> SET EXERCISE: Output the rows from the line with "Task: Open the Tumblr blog kdmglobal link" to the line with "Action: tap(1182, 457)" as a Markdown table with columns Index and Entry, one table row per line and blank lines omitted.

━━━━━━━━━━━━━━━━━━━━━━━━━━━━━━

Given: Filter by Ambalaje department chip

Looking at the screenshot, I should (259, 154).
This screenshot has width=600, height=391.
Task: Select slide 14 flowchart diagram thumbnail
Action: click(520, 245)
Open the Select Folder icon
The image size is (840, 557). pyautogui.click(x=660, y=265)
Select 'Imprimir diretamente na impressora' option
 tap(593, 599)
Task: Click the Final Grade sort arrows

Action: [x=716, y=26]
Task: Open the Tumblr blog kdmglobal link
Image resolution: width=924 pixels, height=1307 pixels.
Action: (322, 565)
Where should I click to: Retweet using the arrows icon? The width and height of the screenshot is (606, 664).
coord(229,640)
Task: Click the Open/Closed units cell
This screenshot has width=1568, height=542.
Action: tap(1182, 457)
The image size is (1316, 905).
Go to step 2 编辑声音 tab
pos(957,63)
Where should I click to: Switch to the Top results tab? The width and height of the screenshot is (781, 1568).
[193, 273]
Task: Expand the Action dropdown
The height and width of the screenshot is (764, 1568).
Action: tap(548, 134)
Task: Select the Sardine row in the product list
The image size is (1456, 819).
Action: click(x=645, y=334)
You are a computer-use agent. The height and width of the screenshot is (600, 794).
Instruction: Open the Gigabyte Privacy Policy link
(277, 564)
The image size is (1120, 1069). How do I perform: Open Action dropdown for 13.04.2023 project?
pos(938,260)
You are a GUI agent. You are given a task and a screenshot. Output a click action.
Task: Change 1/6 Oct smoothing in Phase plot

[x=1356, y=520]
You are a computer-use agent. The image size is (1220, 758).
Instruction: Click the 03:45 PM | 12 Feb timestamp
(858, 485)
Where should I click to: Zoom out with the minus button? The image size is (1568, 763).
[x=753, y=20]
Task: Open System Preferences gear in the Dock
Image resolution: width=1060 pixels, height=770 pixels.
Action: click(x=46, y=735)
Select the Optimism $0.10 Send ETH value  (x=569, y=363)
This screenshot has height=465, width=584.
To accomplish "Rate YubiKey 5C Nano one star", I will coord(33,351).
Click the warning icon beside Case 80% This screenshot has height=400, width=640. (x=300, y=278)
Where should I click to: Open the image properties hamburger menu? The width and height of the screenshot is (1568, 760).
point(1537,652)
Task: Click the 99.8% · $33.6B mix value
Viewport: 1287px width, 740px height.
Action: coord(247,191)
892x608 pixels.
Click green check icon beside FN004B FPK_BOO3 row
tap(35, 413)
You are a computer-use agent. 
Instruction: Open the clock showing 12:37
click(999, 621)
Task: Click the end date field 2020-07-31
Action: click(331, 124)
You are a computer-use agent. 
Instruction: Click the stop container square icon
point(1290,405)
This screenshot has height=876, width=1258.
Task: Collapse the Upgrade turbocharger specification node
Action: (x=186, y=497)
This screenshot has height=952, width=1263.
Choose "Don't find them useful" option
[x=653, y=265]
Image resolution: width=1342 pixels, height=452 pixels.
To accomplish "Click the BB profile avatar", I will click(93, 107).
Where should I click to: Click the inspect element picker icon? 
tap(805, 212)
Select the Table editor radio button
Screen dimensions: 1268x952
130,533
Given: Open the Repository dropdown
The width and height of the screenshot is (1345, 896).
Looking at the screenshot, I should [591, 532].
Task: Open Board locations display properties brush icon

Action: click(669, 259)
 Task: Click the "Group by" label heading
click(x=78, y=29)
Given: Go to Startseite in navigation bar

━━━━━━━━━━━━━━━━━━━━━━━━━━━━━━

> WORKED SOLUTION:
| Index | Entry |
|---|---|
| 1 | Task: Open the Tumblr blog kdmglobal link |
| 2 | Image resolution: width=924 pixels, height=1307 pixels. |
| 3 | Action: (322, 565) |
| 4 | Where should I click to: Retweet using the arrows icon? The width and height of the screenshot is (606, 664). |
| 5 | coord(229,640) |
| 6 | Task: Click the Open/Closed units cell |
| 7 | This screenshot has width=1568, height=542. |
| 8 | Action: tap(1182, 457) |